# Work to complete
Begin at the line bearing "Task: Click the www.example.com". Transcribe it and all subsequent lines of the material below exactly, and nothing more.

# Exercise data
[Start of Attachment]

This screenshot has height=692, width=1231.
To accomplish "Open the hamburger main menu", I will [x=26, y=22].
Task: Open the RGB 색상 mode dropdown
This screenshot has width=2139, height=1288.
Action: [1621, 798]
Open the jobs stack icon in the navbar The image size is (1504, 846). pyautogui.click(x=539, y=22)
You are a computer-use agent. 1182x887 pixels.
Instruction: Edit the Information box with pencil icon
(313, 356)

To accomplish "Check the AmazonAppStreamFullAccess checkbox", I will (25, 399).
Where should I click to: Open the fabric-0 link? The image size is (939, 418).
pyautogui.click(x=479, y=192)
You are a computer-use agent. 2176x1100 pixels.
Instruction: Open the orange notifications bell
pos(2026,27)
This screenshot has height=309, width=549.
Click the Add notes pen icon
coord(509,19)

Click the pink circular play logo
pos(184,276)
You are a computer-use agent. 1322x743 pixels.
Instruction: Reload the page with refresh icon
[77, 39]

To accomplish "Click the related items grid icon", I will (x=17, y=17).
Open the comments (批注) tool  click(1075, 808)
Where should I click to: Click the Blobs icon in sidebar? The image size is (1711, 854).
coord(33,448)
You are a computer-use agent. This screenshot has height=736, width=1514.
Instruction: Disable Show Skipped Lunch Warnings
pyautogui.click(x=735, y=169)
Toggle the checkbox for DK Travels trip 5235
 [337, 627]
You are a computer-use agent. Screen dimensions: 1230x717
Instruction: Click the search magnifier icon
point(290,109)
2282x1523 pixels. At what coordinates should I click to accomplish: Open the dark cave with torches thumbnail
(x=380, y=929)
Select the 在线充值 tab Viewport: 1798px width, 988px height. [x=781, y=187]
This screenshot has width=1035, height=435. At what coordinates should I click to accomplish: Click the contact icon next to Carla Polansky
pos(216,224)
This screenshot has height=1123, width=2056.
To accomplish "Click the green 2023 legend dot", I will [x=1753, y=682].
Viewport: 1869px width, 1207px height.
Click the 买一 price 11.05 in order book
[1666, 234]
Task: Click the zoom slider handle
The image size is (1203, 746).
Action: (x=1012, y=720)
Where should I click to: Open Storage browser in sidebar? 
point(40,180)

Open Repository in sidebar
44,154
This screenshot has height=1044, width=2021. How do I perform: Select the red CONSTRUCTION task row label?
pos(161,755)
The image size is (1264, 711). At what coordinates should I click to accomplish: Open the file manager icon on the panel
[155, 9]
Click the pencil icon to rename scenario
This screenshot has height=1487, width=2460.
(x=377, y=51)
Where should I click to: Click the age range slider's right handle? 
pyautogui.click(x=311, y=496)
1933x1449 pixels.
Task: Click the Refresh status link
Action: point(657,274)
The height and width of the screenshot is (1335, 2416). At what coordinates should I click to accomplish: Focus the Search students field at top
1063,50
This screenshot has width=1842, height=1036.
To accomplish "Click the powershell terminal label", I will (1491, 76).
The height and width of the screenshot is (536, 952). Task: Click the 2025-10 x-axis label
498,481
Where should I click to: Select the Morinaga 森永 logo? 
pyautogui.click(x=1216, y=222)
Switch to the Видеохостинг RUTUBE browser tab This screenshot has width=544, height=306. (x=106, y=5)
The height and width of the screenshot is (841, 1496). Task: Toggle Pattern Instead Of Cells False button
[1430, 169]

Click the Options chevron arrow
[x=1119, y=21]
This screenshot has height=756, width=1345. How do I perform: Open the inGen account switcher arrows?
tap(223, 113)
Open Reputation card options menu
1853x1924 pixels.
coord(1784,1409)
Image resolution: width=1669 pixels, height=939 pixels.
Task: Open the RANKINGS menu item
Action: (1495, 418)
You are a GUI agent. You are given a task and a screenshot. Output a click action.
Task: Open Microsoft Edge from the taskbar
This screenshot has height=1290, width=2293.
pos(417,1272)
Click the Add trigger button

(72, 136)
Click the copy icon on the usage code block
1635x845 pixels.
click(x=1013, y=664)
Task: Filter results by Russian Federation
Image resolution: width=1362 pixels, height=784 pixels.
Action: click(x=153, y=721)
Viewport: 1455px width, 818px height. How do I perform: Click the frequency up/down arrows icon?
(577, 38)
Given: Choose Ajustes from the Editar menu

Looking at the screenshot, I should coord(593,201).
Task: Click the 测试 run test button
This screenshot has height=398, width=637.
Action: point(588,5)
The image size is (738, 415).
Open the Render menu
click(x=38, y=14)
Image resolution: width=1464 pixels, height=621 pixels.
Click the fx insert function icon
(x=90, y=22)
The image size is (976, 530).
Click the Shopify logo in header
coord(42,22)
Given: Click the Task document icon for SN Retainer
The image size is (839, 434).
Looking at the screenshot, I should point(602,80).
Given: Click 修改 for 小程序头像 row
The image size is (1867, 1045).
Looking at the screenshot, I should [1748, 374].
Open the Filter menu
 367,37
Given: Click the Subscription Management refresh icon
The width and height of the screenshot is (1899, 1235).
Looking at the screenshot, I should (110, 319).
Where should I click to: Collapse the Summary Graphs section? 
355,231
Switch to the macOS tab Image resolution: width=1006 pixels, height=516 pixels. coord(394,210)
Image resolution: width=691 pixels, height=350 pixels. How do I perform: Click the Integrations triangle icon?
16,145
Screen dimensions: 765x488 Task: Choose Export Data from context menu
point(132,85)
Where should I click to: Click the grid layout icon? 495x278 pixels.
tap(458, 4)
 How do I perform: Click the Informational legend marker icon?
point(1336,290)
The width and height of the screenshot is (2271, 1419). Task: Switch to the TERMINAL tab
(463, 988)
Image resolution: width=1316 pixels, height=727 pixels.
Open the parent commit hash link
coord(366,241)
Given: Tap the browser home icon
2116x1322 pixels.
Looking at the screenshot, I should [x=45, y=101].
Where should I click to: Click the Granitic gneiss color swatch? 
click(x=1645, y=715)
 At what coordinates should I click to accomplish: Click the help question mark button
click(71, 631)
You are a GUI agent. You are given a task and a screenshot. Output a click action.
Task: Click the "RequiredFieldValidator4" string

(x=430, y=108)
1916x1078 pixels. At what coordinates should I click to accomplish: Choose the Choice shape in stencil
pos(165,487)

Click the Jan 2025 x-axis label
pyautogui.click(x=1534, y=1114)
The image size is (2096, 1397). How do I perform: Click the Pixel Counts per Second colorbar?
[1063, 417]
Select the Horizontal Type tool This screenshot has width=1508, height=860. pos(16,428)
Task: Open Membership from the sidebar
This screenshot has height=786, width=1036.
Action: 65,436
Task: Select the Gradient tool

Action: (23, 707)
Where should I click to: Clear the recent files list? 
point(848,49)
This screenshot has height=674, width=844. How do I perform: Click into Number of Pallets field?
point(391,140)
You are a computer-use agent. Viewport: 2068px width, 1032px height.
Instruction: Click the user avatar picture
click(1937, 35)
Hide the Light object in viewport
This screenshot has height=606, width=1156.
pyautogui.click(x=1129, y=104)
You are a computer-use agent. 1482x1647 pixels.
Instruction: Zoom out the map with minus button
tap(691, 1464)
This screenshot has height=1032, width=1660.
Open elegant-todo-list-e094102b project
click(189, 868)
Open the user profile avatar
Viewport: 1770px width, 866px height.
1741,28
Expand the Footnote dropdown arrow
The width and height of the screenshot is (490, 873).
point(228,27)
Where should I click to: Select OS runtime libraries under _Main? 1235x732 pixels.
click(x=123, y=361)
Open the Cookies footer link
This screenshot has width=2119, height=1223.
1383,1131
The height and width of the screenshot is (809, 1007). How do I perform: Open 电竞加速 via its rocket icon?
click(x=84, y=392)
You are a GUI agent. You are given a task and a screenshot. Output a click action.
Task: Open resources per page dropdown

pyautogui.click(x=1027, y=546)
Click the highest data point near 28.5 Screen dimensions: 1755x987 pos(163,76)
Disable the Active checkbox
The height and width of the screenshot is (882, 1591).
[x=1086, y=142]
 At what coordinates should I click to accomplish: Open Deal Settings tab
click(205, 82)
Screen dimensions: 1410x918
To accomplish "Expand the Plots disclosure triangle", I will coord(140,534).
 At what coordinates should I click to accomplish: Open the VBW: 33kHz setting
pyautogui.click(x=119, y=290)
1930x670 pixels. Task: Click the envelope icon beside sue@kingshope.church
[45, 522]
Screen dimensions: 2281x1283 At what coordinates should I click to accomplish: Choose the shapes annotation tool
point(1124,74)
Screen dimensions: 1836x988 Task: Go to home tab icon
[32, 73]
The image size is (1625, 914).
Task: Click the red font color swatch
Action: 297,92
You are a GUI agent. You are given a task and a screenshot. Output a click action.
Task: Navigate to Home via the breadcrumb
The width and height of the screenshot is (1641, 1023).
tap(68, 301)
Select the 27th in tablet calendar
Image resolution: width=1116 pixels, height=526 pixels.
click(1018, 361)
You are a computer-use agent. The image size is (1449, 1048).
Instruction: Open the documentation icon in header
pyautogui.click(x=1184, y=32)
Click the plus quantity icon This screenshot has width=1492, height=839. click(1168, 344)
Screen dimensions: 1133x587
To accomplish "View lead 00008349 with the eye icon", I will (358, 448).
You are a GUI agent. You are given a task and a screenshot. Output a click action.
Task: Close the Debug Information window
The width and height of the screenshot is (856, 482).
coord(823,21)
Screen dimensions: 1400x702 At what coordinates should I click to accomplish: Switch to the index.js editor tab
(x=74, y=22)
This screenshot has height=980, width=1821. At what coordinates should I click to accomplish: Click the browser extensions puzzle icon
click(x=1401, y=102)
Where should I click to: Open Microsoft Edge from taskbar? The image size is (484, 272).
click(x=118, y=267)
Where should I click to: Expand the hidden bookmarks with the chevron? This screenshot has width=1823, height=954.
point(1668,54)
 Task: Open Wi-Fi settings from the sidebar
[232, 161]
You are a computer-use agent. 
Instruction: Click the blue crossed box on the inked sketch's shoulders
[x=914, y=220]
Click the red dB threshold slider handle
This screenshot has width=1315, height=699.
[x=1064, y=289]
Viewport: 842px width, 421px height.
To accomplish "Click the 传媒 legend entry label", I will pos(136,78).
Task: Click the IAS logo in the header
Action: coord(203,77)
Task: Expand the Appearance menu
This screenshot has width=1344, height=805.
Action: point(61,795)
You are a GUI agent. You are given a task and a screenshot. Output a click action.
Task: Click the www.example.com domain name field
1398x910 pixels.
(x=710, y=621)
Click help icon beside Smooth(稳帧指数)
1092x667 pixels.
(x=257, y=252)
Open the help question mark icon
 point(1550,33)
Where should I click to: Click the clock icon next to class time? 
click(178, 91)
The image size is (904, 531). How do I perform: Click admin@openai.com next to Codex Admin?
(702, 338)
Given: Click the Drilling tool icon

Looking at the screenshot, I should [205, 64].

[End of Attachment]

# Task result
Task: Click the www.example.com domain name field
1398x910 pixels.
(x=710, y=621)
Click help icon beside Smooth(稳帧指数)
1092x667 pixels.
(x=257, y=252)
Open the help question mark icon
 point(1550,33)
Where should I click to: Click the clock icon next to class time? 
click(178, 91)
The image size is (904, 531). How do I perform: Click admin@openai.com next to Codex Admin?
(702, 338)
Given: Click the Drilling tool icon

Looking at the screenshot, I should [205, 64].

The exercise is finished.